(Data for pointing at text and elements)

——————————

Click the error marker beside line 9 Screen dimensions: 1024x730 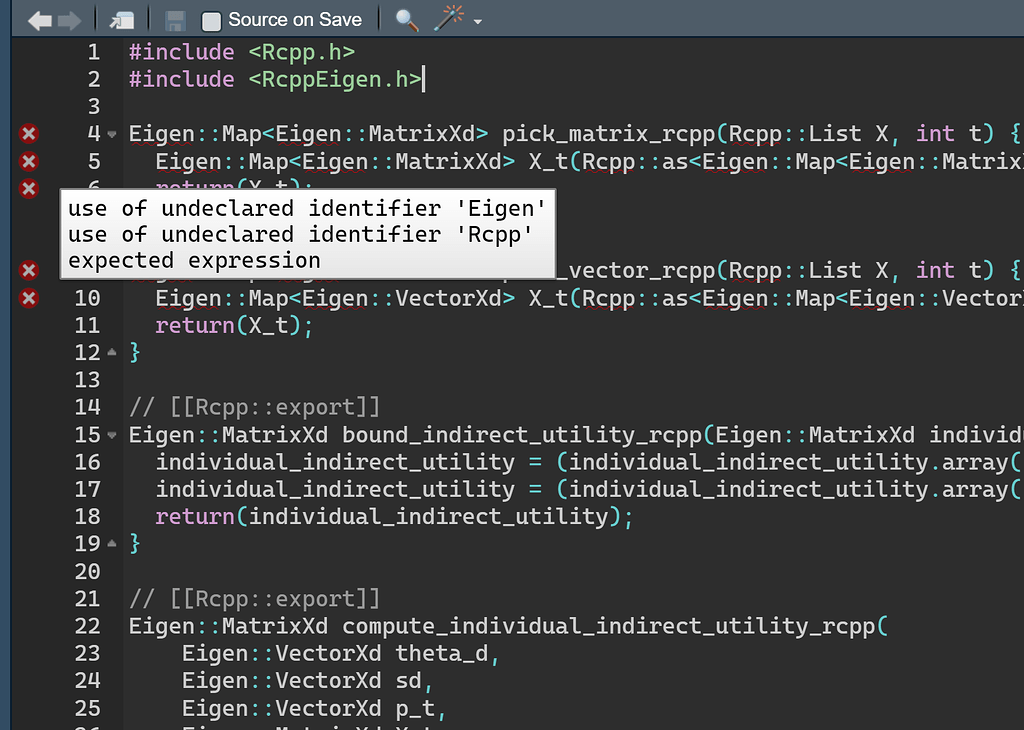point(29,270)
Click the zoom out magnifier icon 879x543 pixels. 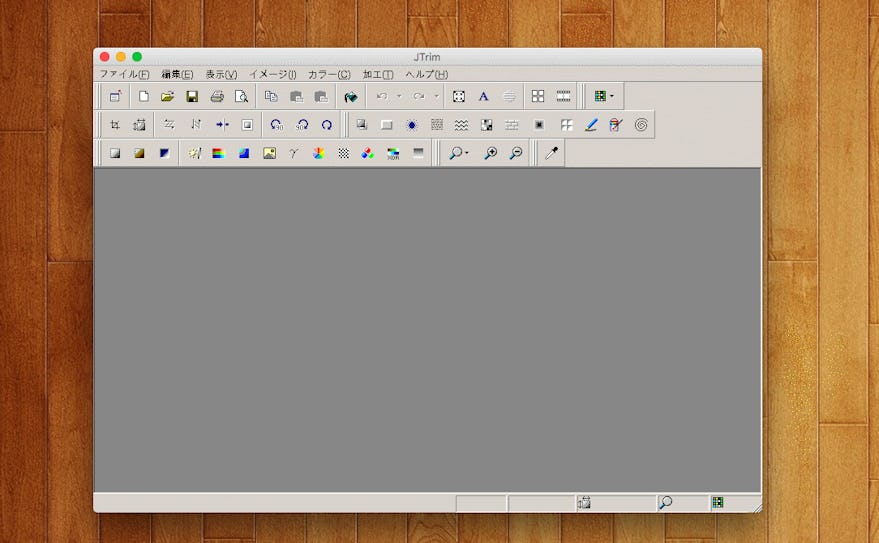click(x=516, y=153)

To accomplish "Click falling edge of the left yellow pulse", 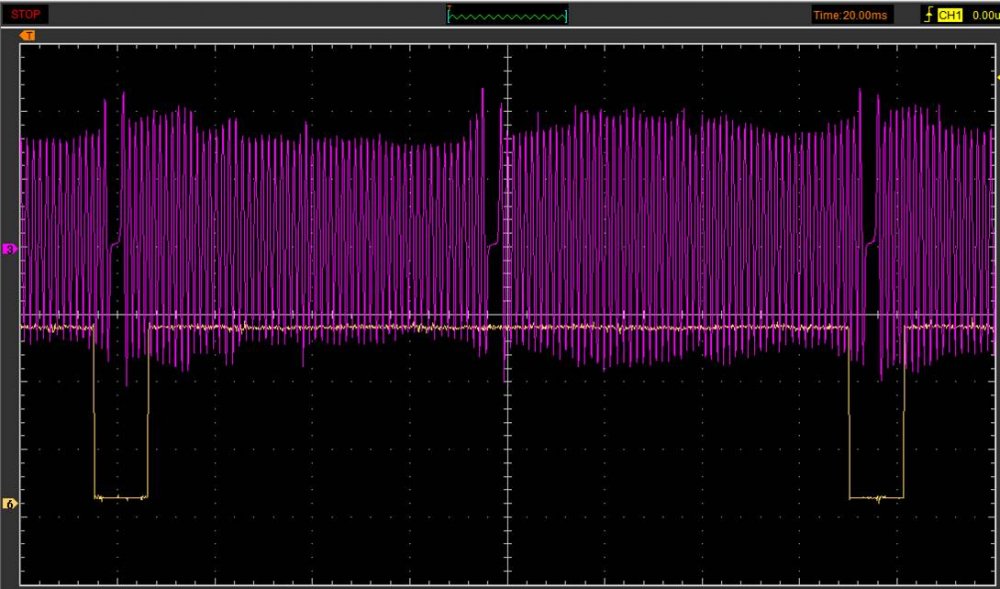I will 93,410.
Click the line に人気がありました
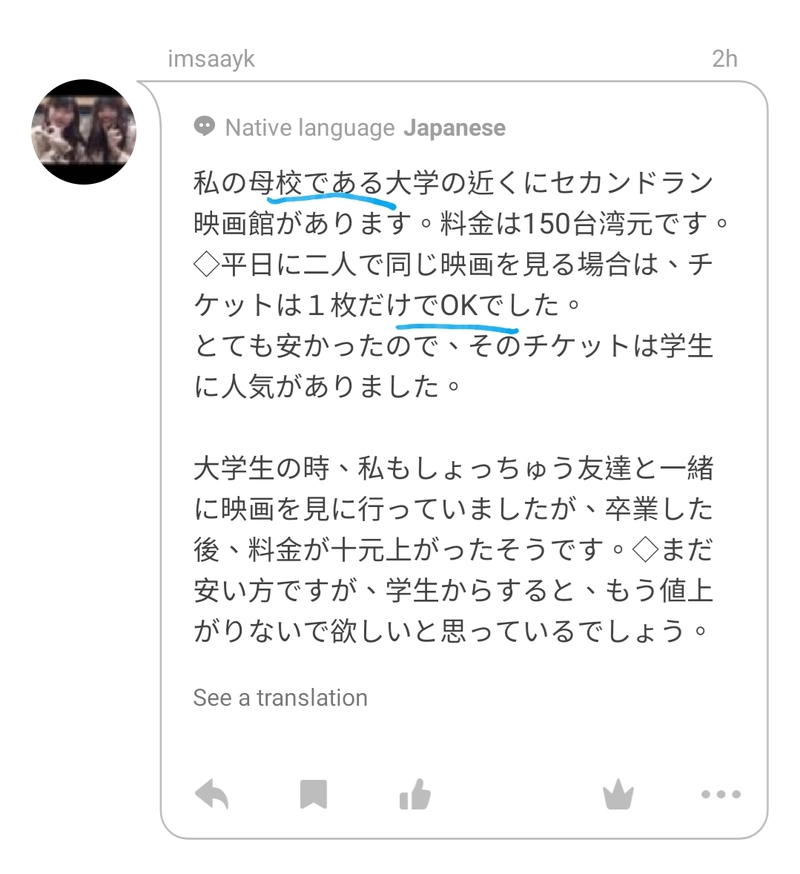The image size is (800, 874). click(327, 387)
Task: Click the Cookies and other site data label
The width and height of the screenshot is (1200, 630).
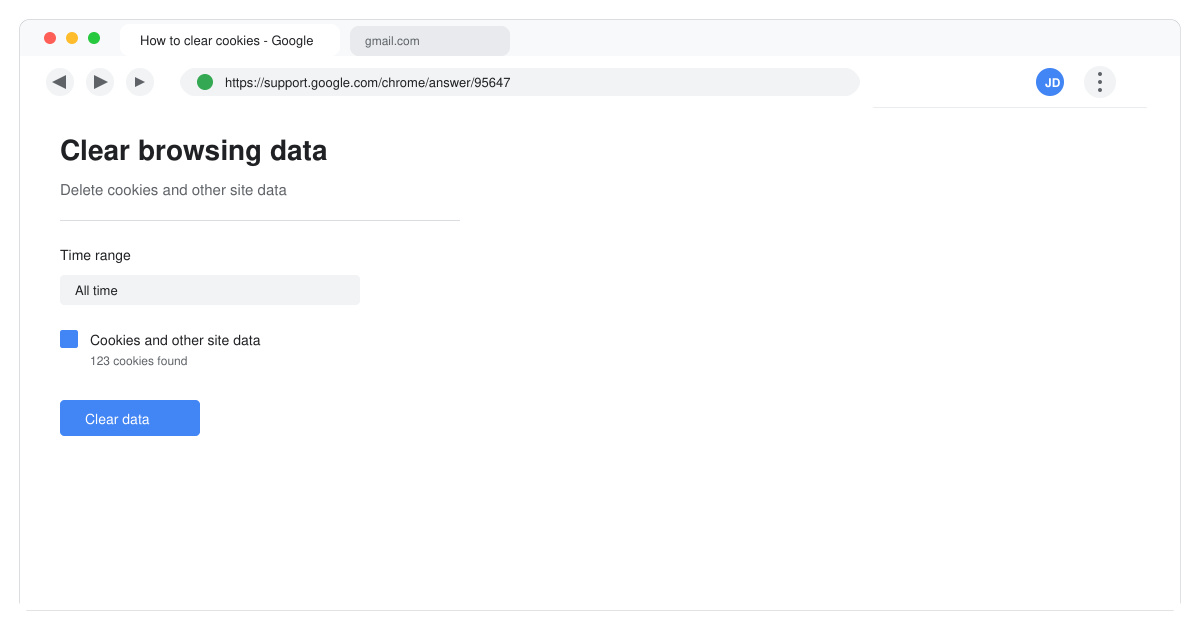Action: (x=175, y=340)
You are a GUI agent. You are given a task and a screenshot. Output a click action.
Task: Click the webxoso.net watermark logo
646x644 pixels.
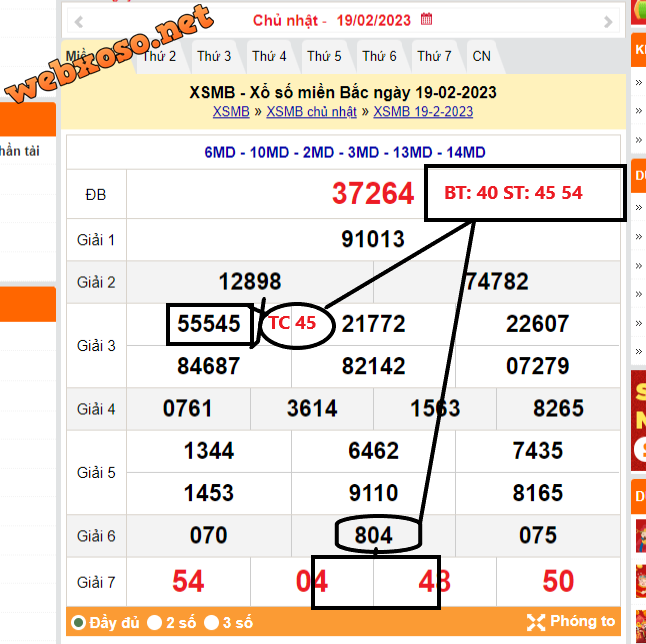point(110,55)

——————————

▶ **WHAT TO PRODUCE**
Return verbatim every line of the data, from the line containing "Click the line に人気がありました" through the last line. Omit the pictures from your reply.

▶ **RESULT FOR THIS EXERCISE**
Click the line に人気がありました
The image size is (800, 874). click(327, 387)
Task: Click the Cookies and other site data label
The width and height of the screenshot is (1200, 630).
Action: (x=175, y=340)
You are a GUI agent. You are given a task and a screenshot. Output a click action.
Task: Click the webxoso.net watermark logo
646x644 pixels.
point(110,55)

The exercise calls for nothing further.